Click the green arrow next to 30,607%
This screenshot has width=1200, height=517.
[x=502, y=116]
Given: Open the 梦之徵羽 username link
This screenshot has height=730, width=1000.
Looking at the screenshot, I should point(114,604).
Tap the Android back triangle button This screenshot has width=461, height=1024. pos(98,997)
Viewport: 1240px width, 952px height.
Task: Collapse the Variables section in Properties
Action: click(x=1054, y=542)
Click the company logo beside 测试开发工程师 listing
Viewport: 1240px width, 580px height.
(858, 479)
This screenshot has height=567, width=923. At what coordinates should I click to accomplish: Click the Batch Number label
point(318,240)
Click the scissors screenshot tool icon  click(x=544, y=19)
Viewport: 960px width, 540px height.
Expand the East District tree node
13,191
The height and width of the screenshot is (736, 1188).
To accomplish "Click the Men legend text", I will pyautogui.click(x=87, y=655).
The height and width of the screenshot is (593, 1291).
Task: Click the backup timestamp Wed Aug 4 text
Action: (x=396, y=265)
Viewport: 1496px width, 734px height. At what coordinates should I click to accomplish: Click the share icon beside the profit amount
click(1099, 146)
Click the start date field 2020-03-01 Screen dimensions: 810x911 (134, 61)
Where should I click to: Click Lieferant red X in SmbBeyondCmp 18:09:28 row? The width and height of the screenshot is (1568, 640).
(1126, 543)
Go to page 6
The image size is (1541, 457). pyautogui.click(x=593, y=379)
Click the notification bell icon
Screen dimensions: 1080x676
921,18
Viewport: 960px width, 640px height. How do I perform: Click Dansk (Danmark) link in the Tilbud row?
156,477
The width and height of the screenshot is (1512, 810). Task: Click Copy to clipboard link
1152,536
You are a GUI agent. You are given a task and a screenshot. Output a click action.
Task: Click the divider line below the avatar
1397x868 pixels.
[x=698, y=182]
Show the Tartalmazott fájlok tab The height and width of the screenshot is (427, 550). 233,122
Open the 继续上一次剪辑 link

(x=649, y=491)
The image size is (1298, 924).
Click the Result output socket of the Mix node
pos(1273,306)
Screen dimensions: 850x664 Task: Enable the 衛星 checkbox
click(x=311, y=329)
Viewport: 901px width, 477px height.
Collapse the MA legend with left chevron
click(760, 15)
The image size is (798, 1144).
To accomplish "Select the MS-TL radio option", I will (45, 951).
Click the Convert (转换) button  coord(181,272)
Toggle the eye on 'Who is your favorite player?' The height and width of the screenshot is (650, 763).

════════════════════

Output the lines above verbatim and in full.

— WRITTEN ANSWER —
Click the green arrow next to 30,607%
This screenshot has width=1200, height=517.
[x=502, y=116]
Given: Open the 梦之徵羽 username link
This screenshot has height=730, width=1000.
Looking at the screenshot, I should point(114,604).
Tap the Android back triangle button This screenshot has width=461, height=1024. pos(98,997)
Viewport: 1240px width, 952px height.
Task: Collapse the Variables section in Properties
Action: click(x=1054, y=542)
Click the company logo beside 测试开发工程师 listing
Viewport: 1240px width, 580px height.
(858, 479)
This screenshot has height=567, width=923. At what coordinates should I click to accomplish: Click the Batch Number label
point(318,240)
Click the scissors screenshot tool icon  click(x=544, y=19)
Viewport: 960px width, 540px height.
Expand the East District tree node
13,191
The height and width of the screenshot is (736, 1188).
To accomplish "Click the Men legend text", I will pyautogui.click(x=87, y=655).
The height and width of the screenshot is (593, 1291).
Task: Click the backup timestamp Wed Aug 4 text
Action: (x=396, y=265)
Viewport: 1496px width, 734px height. At what coordinates should I click to accomplish: Click the share icon beside the profit amount
click(1099, 146)
Click the start date field 2020-03-01 Screen dimensions: 810x911 (134, 61)
Where should I click to: Click Lieferant red X in SmbBeyondCmp 18:09:28 row? The width and height of the screenshot is (1568, 640).
(1126, 543)
Go to page 6
The image size is (1541, 457). pyautogui.click(x=593, y=379)
Click the notification bell icon
Screen dimensions: 1080x676
921,18
Viewport: 960px width, 640px height. How do I perform: Click Dansk (Danmark) link in the Tilbud row?
156,477
The width and height of the screenshot is (1512, 810). Task: Click Copy to clipboard link
1152,536
You are a GUI agent. You are given a task and a screenshot. Output a click action.
Task: Click the divider line below the avatar
1397x868 pixels.
[x=698, y=182]
Show the Tartalmazott fájlok tab The height and width of the screenshot is (427, 550). 233,122
Open the 继续上一次剪辑 link

(x=649, y=491)
The image size is (1298, 924).
Click the Result output socket of the Mix node
pos(1273,306)
Screen dimensions: 850x664 Task: Enable the 衛星 checkbox
click(x=311, y=329)
Viewport: 901px width, 477px height.
Collapse the MA legend with left chevron
click(760, 15)
The image size is (798, 1144).
To accomplish "Select the MS-TL radio option", I will (45, 951).
Click the Convert (转换) button  coord(181,272)
Toggle the eye on 'Who is your favorite player?' The height and width of the screenshot is (650, 763).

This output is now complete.